Мать носила ребёнка под белой луной,
Под тенью орешины и бузины многолетней,
Отведавших лунного света и плача дрозда;
И тихо склонился над ними,
Сострадающий лик бородатый
Затихший во мраке окна;
Домашняя утварь отцов
Там ветшала: любовь и осенние грёзы.
То был чёрный день года, печальное детство,
Когда отрок неслышно спускался в холодную воду,
К серебряным рыбам,
Тут он бросился камнем под ноги коней разъярённых,
И звезда высоко проплыла над ним серою ночью.
Или: когда он, держа, материнскую руку замёрзшую,
По погосту Санкт Петерса осенью шёл,
Хрупкий мертвец, в тихом мраке гробницы лежавший,
Холодные веки над ним приподнял.
И всё же он был маленькой птицей средь голых ветвей,
Колокольною песней ноябрьских вечерий,
Безмолвьем отцов, покуда спускался
В потёмках по лестнице винтовой.
Мир в душе и покой. Одиночество зимнего вечера,
Пастухов очертанья темнеют на старом пруду;
Ребёнок в соломенной хижине; о как неслышно
Упадало лицо в черноту лихорадки.
Или когда он, ведомый отцовскою твёрдой рукою,
Восходил бессловесно на тёмный Кальварий,
В нишах скал вечереющих
Проплывал синий призрак, подобно легенде,
А из раны под сердцем хлестала пурпурная кровь.
О, как тихо душа несчастливая воздвигала свой крест!
Любовь: когда растаял чёрный снег в душе,
И в старой бузине резвился синий ветер,
В лещиновом тенистом своде;
И перед отроком бесшумно появился его розовощёкий ангел.
Радость: когда в холодной комнате лилась вечерняя соната,
Когда на матице червлёной из бледной хризалиды
Вдруг выплыл синий мотылёк.
О, близость смерти! В каменной стене
Желтеет изголовье, замолчал ребёнок,
И в том же марте умерла луна.
В склепе ночи алеют пасхальные колокола,
Серебряные голоса созвездий,
Что ливень тёмного безумья
Со спящего чела смывал.
О, как тихо движенье вниз по речке синей,
В раздумьях о забытом, когда в ветвях зелёных
Дрозд Незнакомца всё зовёт в закат.
Или: когда, держа сухую руку старца, он шёл
По городу вдоль ветхих стен вечерних,
И кто-то в чёрном мимо проносил румяного младенца,
Тогда в лещиновой тени ему злой дух явился.
По лета зелёным ступеням шаги.

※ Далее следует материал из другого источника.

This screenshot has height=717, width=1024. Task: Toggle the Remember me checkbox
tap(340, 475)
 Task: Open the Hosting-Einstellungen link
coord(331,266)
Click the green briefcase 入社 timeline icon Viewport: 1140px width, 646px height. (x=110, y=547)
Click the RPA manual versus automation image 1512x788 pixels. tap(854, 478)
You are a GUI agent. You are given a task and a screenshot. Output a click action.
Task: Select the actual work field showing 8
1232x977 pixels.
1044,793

О, как тихо
Увядают сады в червлёной осенней тиши.
Аромат этот грустный отживших кустов бузины,
И в тени Себастьяна умер ангела голос серебряный.

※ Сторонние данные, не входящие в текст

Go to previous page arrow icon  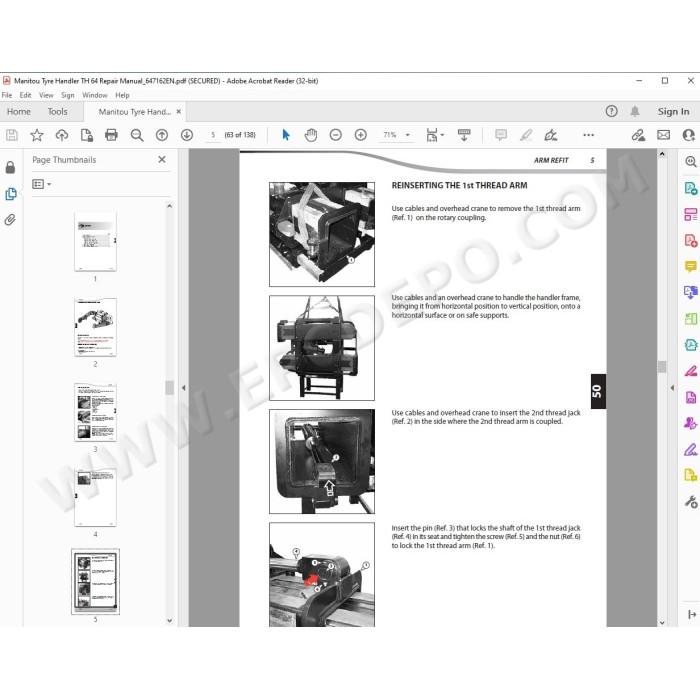coord(162,135)
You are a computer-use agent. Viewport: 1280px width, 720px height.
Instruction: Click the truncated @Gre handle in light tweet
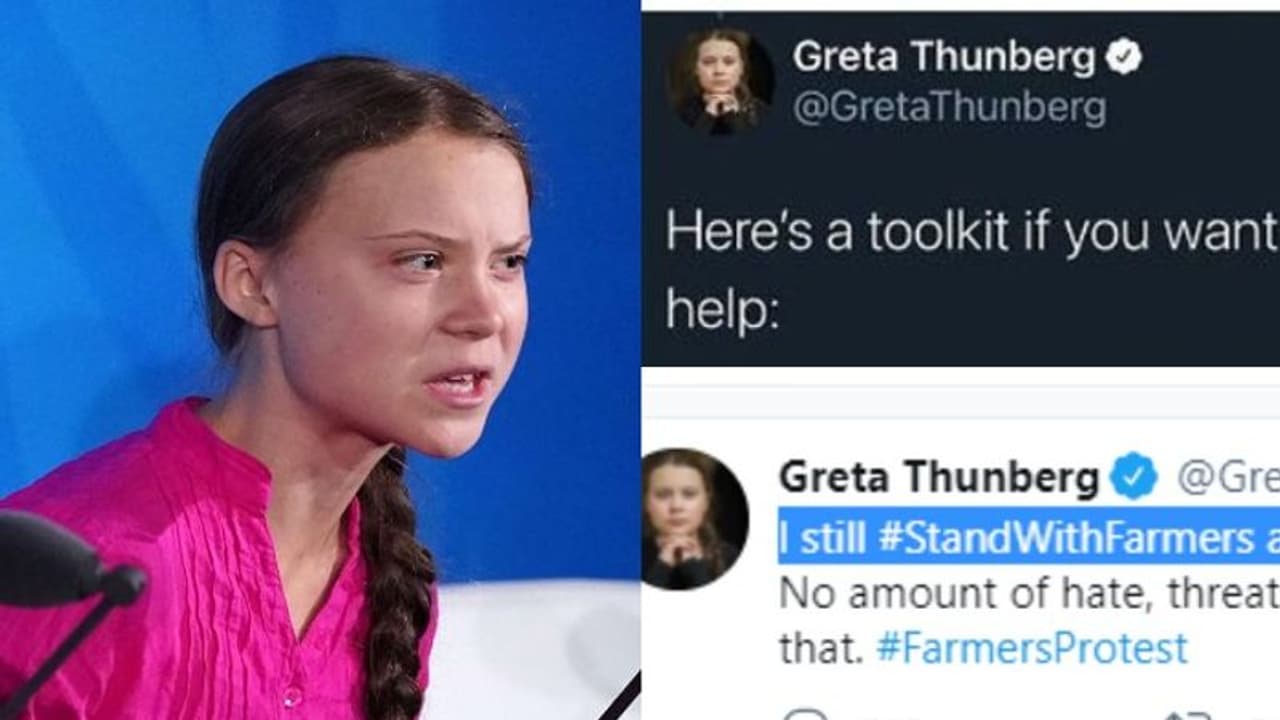(1228, 479)
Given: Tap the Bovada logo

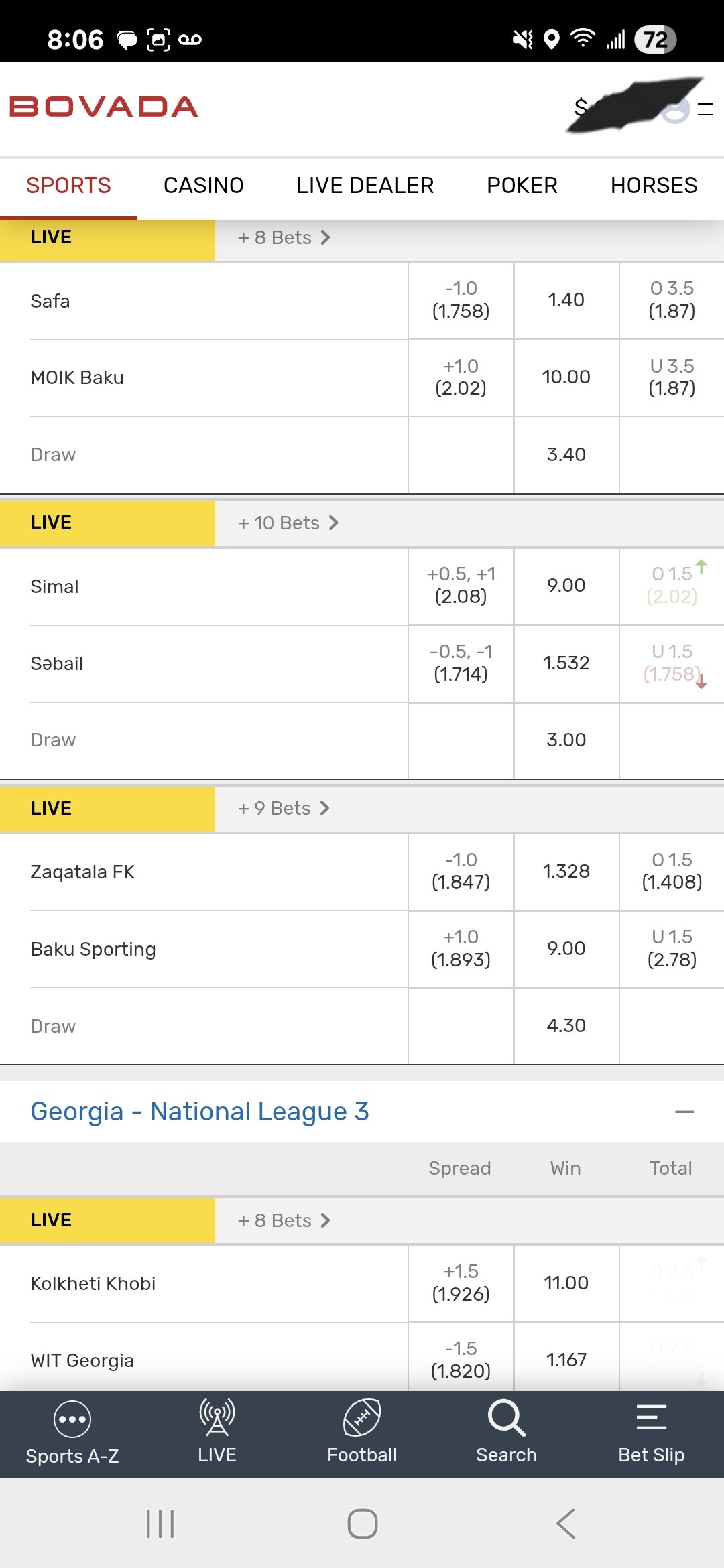Looking at the screenshot, I should click(103, 107).
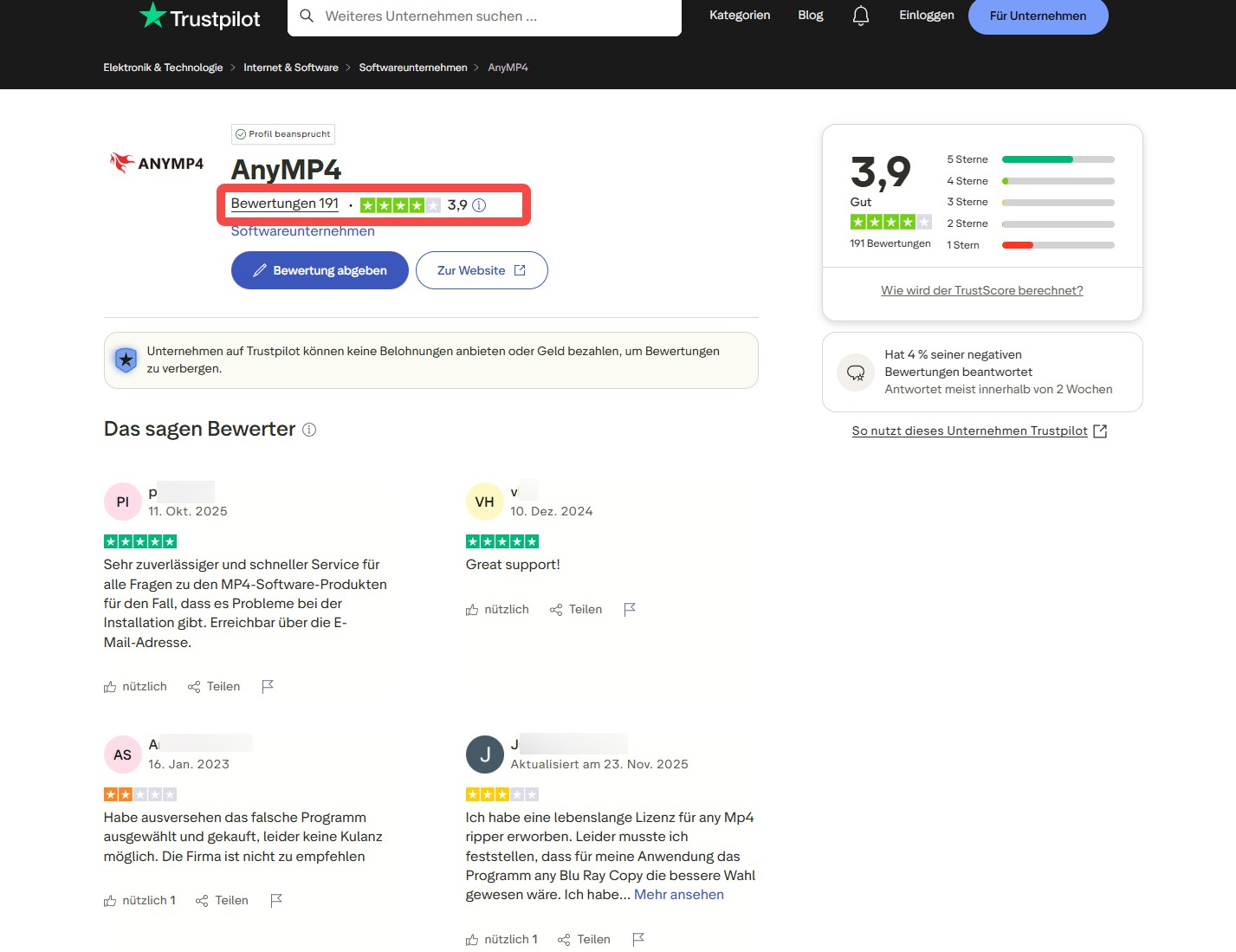Open sharing options via Teilen under Great support!
This screenshot has height=952, width=1236.
pyautogui.click(x=576, y=609)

Георг Тракль (3 февраля 1887, Зальцбург – 3 ноября 1914, Краков) – австрийский поэт. Стихотворное наследие Тракля невелико по объёму, но оказало значительное влияние на развитие немецкоязычной поэзии. Трагическое мироощущение, пронизывающее стихи поэта, символическая усложнённость образов, эмоциональная насыщенность и суггестивная сила стиха, обращение к темам смерти, распада и деградации позволяют причислить Тракля к экспрессионистам, хотя сам он формально не принадлежал ни к одной поэтической группировке. Сам поэт описывал свой стиль следующим образом: «Моя манера изображения, сливающая в единое впечатление четыре разных образа в четырёх строках».